Once again, a Catholic bishop is putting the comfort and convenience of he and his fellow clerics ahead of the well-being of the most severely wounded members of his flock.

Back in August 2019, more than six months ago, the Diocese of Erie knew exactly how many sexual abuse victims wanted to participate in the ISCP process. At that point, it could and should have made two simple, common sense moves. First, the Bishop of Erie should have taken immediate steps to protect the funds he promised were set aside for the ISCP claimants.  Second, the Bishop should have insisted that the fund administrators get money to the deserving and often desperate victims whose claims were still pending.

But he chose not to do the right thing, like so many of his predecessors that put the Diocese in this position in the first place.
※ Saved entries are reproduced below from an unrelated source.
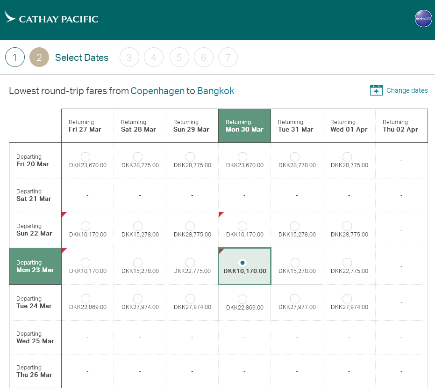Image resolution: width=435 pixels, height=391 pixels.
Task: Select fare departing Mon 23 Mar returning Tue 31 Mar
Action: [295, 263]
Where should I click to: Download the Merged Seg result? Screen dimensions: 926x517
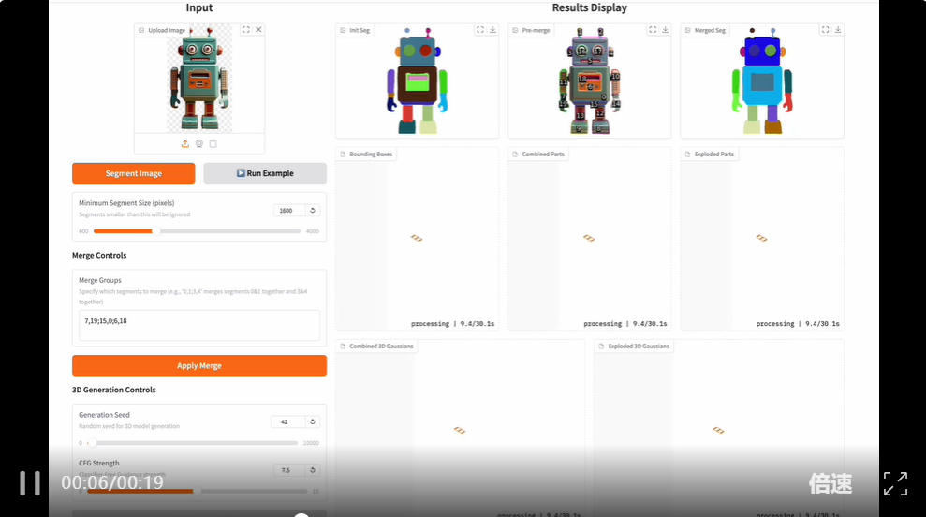[x=837, y=30]
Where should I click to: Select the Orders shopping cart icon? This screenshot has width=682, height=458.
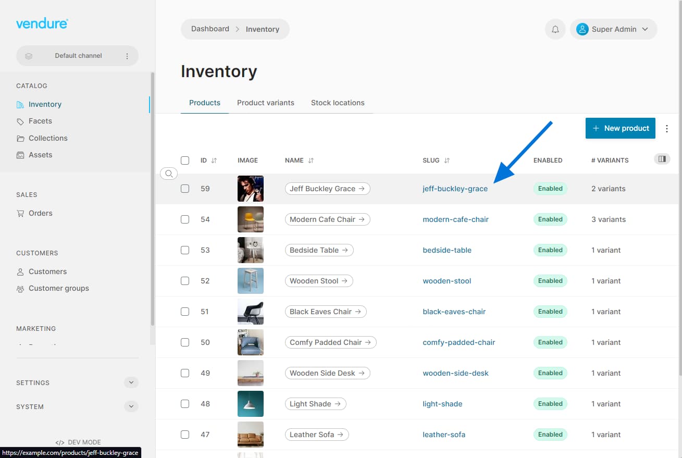tap(20, 213)
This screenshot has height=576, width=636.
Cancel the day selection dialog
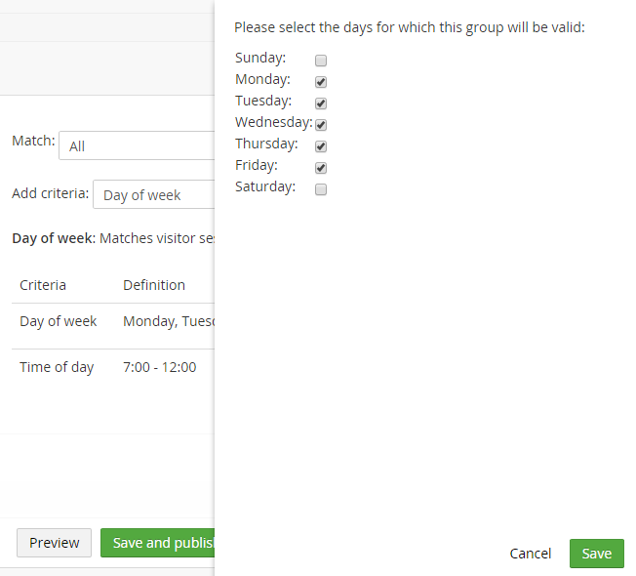coord(530,554)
And now the Bishop is insisting that victims of child molesting clerics pay for his short-sightedness and selfishness.

https://www.goerie.com/news/20191210/erie-dioceses-abuse-related-costs-rise-to-12-million

We at Horowitz Law have dealt with hundreds of victims across the US for several decades.  We have closely observed the actions (and inactions) of hundreds of Catholic officials. Unless and until the Diocese of Erie completely ‘comes clean’ with its finances, we refuse to believe Bishop Persico and his diocese have suddenly encountered insurmountable financial obstacles. If Catholic officials will deceive parents, police, prosecutors, parishioners and the public about predator priests, they’ll device people about their own money too.  This only adds insult to catastrophic injury.

We believe ‘where there’s a will, there’s a way.’ Officials elsewhere who have ignored or concealed heinous child sex crimes, when finally confronted by brave victims, have sold property, borrowed money, cut salaries, laid off staff, sued insurers and taken many other creative and aggressive steps to fulfill the responsibility to those they and their colleagues, underlings, and predecessors have so hurtfully chosen to betray. Persico should do the same. Remember that back in 2003, Boston’s Cardinal Bernard Law – no hero to abuse victims – borrowed $25 million from the Knights of Columbus to honor his pledge to settle with those victims.
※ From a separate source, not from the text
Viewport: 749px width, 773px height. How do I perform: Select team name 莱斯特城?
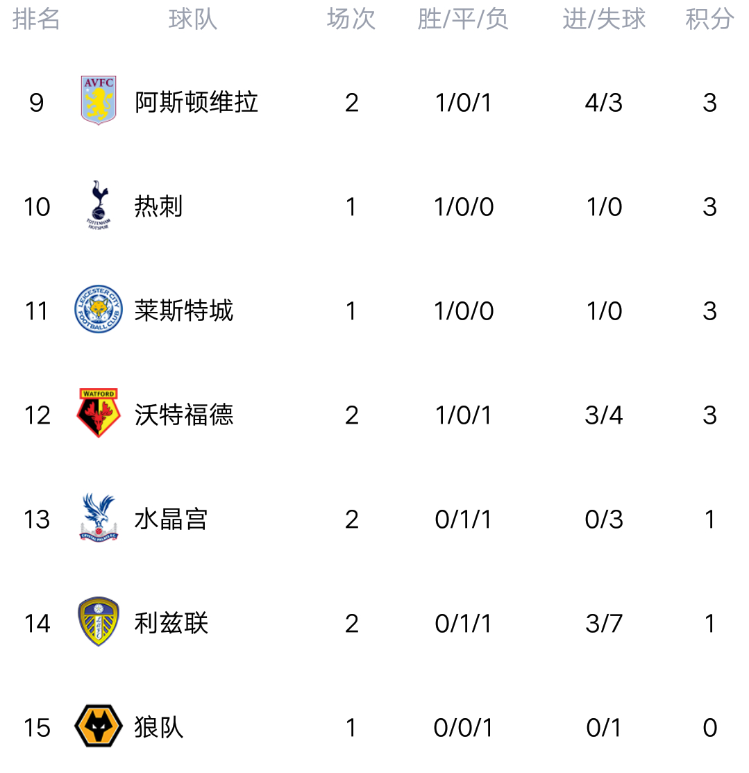[184, 311]
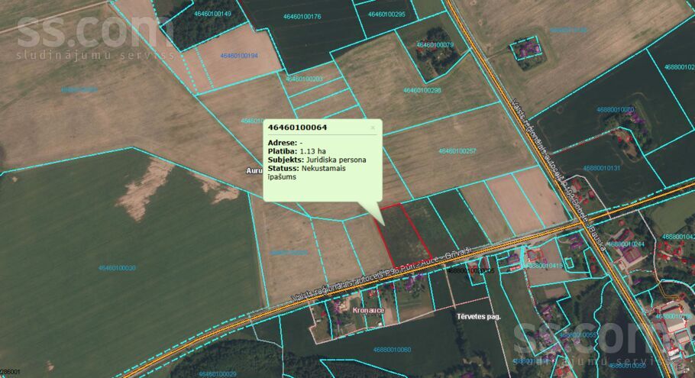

Finally, Persico’s unilateral and self-serving move here will make it much tougher on victims, their advocates and even parishioners across the US to have any faith in any similar program created by any bishop anywhere. It should make lawmakers even more willing to support ‘civil window’ legislation that enables victims of abuse and cover up to seek justice in the best way possible: through our open, time-tested courts.  Clearly, and once again, Catholic leaders cannot be trusted to do that on their own.